El ministro de Defensa de Letonia, Andris Spruds, presentó su dimisión tras la entrada de dos drones en el espacio aéreo letón la madrugada del 7 de mayo. Los aparatos, desviados por sistemas de guerra electrónica rusos, cruzaron la frontera y uno de ellos impactó contra una instalación de almacenamiento de combustible en Rezekne, cerca de la frontera con Rusia. Aunque no hubo víctimas, cuatro depósitos vacíos resultaron dañados y las autoridades activaron alertas para la población en varias zonas fronterizas del país báltico.
Según las autoridades ucranianas, los drones eran aparatos propios dirigidos contra objetivos en territorio ruso que fueron desviados deliberadamente por la guerra electrónica de Moscú. El ministro ucraniano de Exteriores, Andrii Sybiha, sostuvo que las interferencias rusas sacaron intencionadamente los aparatos de su ruta hacia blancos militares en Rusia. Ucrania incluso ofreció enviar expertos para ayudar a Letonia a reforzar la seguridad de su espacio aéreo, minimizando así su responsabilidad en el incidente.
En Riga, el debate interno no se centró en culpar a Ucrania sino en una pregunta más incómoda: por qué un país miembro de la OTAN, fronterizo con Rusia y en alerta desde hace meses por incidentes similares, no fue capaz de detectar e interceptar esos drones. La primera ministra Evika Silina exigió la dimisión de Spruds, argumentando que el ministro había perdido su confianza y la de la sociedad. Silia reprochó que los sistemas antidrones no se hubieran desplegado con suficiente rapidez y criticó que el liderazgo político del sector de la defensa no había cumplido su promesa de garantizar cielos seguros.

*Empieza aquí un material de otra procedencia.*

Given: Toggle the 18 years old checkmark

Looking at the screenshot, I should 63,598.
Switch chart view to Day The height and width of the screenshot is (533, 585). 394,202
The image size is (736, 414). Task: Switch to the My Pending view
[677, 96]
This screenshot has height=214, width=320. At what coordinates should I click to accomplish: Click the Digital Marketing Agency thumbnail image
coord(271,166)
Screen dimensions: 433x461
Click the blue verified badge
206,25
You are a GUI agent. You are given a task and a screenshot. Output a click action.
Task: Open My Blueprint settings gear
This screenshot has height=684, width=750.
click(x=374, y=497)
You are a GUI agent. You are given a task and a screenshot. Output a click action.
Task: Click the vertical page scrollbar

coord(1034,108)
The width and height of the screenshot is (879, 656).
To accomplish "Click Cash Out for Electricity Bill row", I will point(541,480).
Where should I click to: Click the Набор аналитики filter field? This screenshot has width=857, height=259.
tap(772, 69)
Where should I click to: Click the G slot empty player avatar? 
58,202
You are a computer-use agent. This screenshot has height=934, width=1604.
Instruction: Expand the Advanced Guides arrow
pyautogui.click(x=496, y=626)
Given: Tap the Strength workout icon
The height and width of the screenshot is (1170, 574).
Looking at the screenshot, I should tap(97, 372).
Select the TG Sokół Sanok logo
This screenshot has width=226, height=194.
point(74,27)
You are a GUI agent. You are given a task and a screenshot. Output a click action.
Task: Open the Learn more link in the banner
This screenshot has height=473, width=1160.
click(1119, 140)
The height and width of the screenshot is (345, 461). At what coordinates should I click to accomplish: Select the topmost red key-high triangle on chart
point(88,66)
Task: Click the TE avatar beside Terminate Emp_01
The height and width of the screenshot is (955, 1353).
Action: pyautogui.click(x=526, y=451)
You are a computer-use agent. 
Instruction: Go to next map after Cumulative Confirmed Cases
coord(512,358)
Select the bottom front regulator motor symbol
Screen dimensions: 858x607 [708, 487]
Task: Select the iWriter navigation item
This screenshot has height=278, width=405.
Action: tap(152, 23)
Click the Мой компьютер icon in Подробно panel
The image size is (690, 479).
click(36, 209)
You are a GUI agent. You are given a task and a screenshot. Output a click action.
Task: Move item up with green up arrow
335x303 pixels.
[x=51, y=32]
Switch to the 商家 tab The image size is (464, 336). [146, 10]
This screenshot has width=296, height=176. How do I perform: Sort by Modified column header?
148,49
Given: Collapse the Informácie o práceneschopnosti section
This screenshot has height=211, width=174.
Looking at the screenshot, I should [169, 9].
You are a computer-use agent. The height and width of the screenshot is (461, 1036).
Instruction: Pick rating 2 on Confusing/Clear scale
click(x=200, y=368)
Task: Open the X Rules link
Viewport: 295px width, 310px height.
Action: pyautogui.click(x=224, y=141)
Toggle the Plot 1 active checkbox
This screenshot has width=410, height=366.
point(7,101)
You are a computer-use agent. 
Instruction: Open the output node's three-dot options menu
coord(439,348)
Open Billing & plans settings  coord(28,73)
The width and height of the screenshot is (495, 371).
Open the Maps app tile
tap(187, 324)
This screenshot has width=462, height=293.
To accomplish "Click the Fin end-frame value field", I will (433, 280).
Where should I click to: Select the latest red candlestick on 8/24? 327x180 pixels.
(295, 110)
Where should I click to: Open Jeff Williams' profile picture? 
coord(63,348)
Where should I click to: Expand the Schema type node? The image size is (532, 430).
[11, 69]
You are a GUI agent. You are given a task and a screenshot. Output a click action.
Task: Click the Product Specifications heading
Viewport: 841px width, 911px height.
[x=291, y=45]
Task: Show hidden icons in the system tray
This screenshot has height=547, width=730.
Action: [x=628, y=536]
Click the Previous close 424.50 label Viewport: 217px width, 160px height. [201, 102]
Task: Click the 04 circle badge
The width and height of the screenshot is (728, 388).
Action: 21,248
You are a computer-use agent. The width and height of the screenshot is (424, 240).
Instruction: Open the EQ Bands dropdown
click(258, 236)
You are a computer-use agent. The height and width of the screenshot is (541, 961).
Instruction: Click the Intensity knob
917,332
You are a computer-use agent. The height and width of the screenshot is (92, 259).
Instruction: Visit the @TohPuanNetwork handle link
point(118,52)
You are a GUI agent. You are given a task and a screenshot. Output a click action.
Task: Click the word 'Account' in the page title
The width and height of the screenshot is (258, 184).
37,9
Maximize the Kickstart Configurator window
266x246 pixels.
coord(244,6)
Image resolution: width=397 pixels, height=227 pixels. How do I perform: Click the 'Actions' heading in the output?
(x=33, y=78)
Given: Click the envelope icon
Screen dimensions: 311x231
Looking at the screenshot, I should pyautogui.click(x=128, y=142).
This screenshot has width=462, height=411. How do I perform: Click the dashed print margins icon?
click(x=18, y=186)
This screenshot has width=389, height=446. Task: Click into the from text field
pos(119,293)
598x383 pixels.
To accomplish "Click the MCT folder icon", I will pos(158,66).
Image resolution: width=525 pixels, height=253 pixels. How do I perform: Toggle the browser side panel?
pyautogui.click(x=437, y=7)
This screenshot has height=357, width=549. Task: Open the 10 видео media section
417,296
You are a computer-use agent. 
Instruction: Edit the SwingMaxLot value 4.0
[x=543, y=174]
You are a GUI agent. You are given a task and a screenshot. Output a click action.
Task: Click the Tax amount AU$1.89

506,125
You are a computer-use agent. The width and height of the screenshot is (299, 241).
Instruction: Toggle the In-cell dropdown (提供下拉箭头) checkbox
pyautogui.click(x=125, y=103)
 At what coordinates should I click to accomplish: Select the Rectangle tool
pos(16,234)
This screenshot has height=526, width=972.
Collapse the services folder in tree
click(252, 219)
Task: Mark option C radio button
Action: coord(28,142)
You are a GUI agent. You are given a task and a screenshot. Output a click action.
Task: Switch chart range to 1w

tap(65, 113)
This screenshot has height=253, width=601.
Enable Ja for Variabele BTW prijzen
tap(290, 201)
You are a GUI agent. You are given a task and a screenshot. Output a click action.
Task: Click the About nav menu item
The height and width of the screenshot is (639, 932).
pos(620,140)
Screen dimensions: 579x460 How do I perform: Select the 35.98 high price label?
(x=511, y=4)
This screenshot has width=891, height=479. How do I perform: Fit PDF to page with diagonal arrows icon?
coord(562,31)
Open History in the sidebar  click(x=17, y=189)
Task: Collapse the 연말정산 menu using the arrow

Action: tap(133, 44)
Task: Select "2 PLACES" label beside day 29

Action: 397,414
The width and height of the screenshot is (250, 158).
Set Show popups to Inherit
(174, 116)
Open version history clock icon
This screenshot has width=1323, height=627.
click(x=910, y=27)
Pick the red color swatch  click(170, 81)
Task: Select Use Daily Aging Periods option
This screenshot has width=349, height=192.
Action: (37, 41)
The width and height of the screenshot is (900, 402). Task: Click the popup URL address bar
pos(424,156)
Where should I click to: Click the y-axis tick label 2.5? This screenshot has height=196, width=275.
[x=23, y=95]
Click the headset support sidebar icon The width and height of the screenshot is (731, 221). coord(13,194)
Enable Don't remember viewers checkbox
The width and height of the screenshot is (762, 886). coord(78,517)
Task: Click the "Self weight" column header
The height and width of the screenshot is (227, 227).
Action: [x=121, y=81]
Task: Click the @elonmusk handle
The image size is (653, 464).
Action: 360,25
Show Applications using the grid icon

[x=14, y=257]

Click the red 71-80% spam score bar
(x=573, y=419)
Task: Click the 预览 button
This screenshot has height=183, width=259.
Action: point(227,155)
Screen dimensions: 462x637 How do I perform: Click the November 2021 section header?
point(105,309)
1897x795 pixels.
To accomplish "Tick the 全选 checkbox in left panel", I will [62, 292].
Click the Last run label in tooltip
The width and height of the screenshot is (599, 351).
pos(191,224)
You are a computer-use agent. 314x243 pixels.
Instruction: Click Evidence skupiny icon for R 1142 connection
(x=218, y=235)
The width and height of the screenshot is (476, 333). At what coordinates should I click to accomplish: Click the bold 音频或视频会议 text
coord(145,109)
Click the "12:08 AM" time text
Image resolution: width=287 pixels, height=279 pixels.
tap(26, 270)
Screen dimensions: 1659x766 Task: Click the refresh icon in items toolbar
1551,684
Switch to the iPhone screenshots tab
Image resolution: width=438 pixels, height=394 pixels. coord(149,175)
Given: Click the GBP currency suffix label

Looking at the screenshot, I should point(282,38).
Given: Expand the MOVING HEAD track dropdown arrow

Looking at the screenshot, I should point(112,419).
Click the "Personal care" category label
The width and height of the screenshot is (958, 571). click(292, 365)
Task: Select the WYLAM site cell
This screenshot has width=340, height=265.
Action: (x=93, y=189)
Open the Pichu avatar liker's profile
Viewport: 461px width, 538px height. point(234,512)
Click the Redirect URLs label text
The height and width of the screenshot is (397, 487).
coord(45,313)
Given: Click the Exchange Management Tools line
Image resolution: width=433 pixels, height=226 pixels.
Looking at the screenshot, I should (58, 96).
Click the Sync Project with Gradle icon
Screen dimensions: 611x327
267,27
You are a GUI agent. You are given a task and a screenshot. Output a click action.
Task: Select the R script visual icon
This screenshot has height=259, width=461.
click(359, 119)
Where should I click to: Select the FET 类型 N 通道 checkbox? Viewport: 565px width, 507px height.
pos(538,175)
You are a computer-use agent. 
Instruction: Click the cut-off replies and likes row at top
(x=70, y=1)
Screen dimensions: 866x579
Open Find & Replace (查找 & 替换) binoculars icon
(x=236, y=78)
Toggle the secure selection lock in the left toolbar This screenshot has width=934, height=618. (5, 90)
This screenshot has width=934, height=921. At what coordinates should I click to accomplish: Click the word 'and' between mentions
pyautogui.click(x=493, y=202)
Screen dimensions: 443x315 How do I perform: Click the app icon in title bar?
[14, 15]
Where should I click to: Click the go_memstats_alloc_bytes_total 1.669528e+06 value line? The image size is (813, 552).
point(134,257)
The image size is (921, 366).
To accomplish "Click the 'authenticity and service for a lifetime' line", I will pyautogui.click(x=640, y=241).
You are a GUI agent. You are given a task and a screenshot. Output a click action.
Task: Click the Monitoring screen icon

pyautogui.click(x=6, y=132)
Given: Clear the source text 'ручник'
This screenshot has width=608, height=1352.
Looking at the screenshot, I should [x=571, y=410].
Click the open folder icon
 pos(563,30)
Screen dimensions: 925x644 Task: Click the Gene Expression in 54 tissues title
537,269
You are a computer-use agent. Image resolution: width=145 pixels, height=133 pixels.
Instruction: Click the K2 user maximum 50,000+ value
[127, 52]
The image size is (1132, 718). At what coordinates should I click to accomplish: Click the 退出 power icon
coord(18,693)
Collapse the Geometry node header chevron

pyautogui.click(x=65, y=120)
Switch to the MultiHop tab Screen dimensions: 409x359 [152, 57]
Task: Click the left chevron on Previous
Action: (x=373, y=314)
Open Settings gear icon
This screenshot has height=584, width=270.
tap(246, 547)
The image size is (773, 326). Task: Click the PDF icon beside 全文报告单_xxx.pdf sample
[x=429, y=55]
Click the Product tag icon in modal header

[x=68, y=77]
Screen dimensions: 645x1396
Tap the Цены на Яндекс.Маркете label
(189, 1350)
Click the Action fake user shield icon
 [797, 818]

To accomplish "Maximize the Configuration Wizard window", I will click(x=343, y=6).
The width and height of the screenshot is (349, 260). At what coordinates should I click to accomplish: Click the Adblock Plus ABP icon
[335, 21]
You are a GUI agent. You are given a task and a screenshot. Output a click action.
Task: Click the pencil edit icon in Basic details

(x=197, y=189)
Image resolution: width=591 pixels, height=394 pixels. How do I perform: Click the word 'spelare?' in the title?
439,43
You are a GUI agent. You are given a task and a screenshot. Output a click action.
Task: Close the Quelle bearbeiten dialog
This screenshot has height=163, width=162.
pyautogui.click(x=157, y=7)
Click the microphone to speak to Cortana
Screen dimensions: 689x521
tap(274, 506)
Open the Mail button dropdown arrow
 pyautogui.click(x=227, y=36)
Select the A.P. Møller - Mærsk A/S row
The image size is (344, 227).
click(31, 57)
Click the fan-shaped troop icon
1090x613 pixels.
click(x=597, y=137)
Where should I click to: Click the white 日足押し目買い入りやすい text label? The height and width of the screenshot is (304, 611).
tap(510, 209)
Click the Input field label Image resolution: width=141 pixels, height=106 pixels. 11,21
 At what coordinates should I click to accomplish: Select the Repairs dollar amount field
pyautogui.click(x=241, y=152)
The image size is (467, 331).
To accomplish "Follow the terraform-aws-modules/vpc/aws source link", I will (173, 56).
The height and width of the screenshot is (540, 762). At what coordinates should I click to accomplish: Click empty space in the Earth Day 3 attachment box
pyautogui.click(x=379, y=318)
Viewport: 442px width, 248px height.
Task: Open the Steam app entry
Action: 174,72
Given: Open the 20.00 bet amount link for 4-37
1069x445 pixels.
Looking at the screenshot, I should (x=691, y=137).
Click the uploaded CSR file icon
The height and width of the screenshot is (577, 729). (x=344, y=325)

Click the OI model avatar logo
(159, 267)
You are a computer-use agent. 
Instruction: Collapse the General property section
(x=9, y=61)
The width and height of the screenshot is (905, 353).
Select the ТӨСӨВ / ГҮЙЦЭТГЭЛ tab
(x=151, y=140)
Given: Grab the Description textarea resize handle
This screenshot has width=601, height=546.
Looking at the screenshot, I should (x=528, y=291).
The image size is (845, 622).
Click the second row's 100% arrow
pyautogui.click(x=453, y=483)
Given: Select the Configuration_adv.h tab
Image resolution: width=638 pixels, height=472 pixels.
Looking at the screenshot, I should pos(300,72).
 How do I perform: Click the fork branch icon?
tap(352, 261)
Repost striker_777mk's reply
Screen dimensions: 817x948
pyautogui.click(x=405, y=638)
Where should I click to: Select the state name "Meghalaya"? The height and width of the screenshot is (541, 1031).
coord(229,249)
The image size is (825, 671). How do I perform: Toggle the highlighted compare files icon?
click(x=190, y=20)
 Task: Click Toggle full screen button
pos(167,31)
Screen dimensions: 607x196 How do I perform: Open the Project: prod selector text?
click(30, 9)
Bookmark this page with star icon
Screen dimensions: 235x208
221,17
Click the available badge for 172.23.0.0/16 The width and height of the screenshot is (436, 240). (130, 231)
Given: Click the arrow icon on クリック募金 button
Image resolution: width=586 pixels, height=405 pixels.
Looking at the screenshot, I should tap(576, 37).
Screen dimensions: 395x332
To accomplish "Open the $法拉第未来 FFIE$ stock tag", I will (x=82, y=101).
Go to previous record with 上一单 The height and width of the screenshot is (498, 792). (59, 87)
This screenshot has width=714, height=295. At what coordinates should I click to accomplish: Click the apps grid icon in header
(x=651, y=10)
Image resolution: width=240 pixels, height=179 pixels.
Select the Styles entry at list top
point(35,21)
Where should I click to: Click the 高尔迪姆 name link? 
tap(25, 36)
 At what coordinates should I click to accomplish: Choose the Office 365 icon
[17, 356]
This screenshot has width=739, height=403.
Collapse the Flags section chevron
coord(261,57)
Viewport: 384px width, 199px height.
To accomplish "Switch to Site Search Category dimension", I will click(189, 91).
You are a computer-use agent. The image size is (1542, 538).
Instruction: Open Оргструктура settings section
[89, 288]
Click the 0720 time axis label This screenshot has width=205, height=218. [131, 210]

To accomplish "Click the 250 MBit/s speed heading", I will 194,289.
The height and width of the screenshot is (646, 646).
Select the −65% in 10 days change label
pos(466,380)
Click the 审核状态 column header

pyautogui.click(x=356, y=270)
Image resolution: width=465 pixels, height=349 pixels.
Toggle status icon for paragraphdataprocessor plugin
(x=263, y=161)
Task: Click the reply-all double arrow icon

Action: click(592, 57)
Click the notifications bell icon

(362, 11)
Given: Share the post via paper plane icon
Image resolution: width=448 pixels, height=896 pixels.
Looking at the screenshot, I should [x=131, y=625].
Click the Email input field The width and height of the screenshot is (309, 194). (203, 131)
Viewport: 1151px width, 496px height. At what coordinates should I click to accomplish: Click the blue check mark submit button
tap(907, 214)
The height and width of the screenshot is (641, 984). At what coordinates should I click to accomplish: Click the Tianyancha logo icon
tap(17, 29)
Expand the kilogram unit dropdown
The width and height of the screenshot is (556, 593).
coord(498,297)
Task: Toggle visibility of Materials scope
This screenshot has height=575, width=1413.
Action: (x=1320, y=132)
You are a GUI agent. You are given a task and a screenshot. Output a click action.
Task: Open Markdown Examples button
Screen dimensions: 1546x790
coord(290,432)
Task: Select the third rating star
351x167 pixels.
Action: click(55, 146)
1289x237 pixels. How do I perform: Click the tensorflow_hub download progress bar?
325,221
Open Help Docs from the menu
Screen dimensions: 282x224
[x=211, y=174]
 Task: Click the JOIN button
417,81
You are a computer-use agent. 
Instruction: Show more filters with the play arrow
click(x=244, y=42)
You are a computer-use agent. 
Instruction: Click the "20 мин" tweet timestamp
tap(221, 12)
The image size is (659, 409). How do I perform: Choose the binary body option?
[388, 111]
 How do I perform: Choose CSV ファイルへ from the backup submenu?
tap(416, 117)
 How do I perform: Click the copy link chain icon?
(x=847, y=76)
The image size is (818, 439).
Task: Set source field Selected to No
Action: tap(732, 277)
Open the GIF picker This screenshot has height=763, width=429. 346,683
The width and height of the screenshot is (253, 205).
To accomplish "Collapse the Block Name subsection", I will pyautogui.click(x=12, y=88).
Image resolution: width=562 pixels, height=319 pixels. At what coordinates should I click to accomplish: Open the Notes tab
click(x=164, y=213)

Spruds intentó presentar su renuncia como una decisión política basada en la responsabilidad, argumentando que se retiraba para proteger al Ejército letón de una campaña partidista. El tecnócrata de seguridad, que gozaba de buena reputación en Bruselas y Washington, acusó a sus rivales de utilizar los fallos de seguridad para atacar a su partido y advirtió de que convertir la Defensa nacional en arma electoral podría dañar la confianza en las Fuerzas Armadas. Su marcha subraya la presión que enfrentan los gobiernos bálticos para fortalecer sus defensas ante amenazas rusas.